Medio 1940 kocht Miedl van de Kunsthandel Katz een groot aantal schilderijen. Na de oorlog verklaarde Benjamin Katz over het verloop van de besprekingen: "De Heer Miedl heeft op mij en mijn broer (Nathan Katz) nooit dwang uitgeoefend om schilderijen te verkoopen, die mijn broer en/of ik niet wilde verkoopen." In 1941 zouden Nathan Katz en zijn gezin door Miedl zijn geholpen om te ontsnappen tijdens een razzia. Miedl zou hen in zijn huis hebben verborgen tot het weer veilig was om terug te keren naar Arnhem.[14] Van de collectie van de broers Wolf, die Nederland ontvluchtten, kocht hij meerdere schilderijen voor de verzameling van Göring, waaronder een Vincent Van Gogh, een Tintoretto en een Joos van Cleve. Voor zichzelf verwierf hij de bank en de bioscoop die vroeger in het bezit van de broers waren. Van de Jood Friedrich Gutmann kocht hij drie 16-eeuwse zilveren bekers.[12] Bij zijn poging om de Mannheimer collectie aan te schaffen, moest hij de Dienststelle Mühlmann[noot 3] voor laten gaan.[4] Tegelijk met de collectie Goudstikker kocht Göring in mei 1940 van de Joodse bankiers Lisser & Rosenkranz 19 oude meesterwerken uit de verzameling van de kunstverzamelaar Franz Koenigs. De schilderijen van de Koenigscollectie waren een onderpand voor de bank Lisser & Rosenkranz en voor de oorlog in commissie bij Jacques Goudstikker op de Herengracht 458 opgeslagen.[15] Göring betaalde aan Miedl fl 500,000.- voor de 19 schilderijen.
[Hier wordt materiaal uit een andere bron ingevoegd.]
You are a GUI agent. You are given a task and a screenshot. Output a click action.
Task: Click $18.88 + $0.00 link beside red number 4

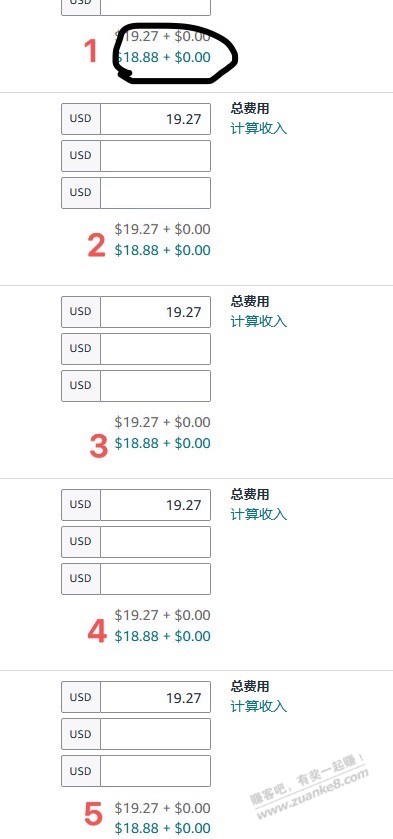(163, 636)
Miedl handelde ook met niet-Joodse verzamelaars. Van de Belgische kunstverzamelaar Emile Renders kocht hij 12 oude Vlaamse werken, waaronder werken die werden toegeschreven aan Hans Memling en Rogier Van der Weyden. Tegen de eis van Renders in om de collectie bij elkaar te houden, werden zes werken verkocht aan Göring, en de andere helft werd door Miedl behouden.[12][16] Ook met de in Nederland wonende Duitser Hans Tietje, die net als hij met een Joodse vrouw was getrouwd, handelde hij veelvuldig.

In 1943 kocht Miedl voor 1,65 miljoen Nederlandse gulden Christus en de overspelige vrouw door Johannes Vermeer, maar in werkelijkheid een vervalsing door Han van Meegeren.[17] Vervolgens verkocht hij het schilderij aan Hermann Göring voor een onbekend bedrag en 150 schilderijen, waarvan 54 oorspronkelijk uit de Goudstikkercollectie, in totaal ongeveer 2 miljoen gulden waard.[10][16] Het luidde de ontmaskering van Van Meegeren in.

Vlucht

In mei 1944[18] vluchtte Miedl met zijn vrouw en 22 schilderijen uit zijn kunstcollectie naar Spanje, een eveneens fascistische dictatuur. Op 13 november 1944 kreeg hij ook de beschikking over een zending van ongeveer 200 schilderijen van Göring, die mogelijk via Spaanse kunsthandelaren werd verkocht. De tweeëntwintig schilderijen, waaronder verschillende schilderijen uit de Goudstikkercollectie, waren in de vrijhaven van Bilbao opgeslagen. Ze werden door Nederland na de oorlog teruggevorderd.[19] Een moeizame onderhandeling over de bestemming van de schilderijen volgde, tot de Spaanse overheid na een afwijkende interpretatie van de internationale afspraken over geroofde kunst in februari 1949 de goederen vrijgaf. Miedl nam de schilderijen en waardepapieren mee, waarna men ieder spoor verloor.[18] Andere schilderijen die door Miedl waren verworven, werden bewaard in banken in Berlijn en Zwitserland. Deze werken werden teruggevorderd door de Nederlandse overheid.[10][12][16]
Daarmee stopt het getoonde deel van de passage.